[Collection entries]

-*-*-

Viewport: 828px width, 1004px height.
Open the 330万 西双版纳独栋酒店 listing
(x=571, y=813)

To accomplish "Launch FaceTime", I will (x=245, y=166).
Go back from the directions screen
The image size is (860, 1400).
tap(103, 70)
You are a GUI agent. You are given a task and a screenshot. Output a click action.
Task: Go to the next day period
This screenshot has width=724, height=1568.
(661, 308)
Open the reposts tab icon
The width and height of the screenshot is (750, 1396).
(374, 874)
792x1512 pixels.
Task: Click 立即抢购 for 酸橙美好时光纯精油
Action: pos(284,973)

-*-*-

[Exercise requirements]
Transcribe all of the entries above word for word, without changing anything.

[Correct answer]
Viewport: 828px width, 1004px height.
Open the 330万 西双版纳独栋酒店 listing
(x=571, y=813)

To accomplish "Launch FaceTime", I will (x=245, y=166).
Go back from the directions screen
The image size is (860, 1400).
tap(103, 70)
You are a GUI agent. You are given a task and a screenshot. Output a click action.
Task: Go to the next day period
This screenshot has width=724, height=1568.
(661, 308)
Open the reposts tab icon
The width and height of the screenshot is (750, 1396).
(374, 874)
792x1512 pixels.
Task: Click 立即抢购 for 酸橙美好时光纯精油
Action: pos(284,973)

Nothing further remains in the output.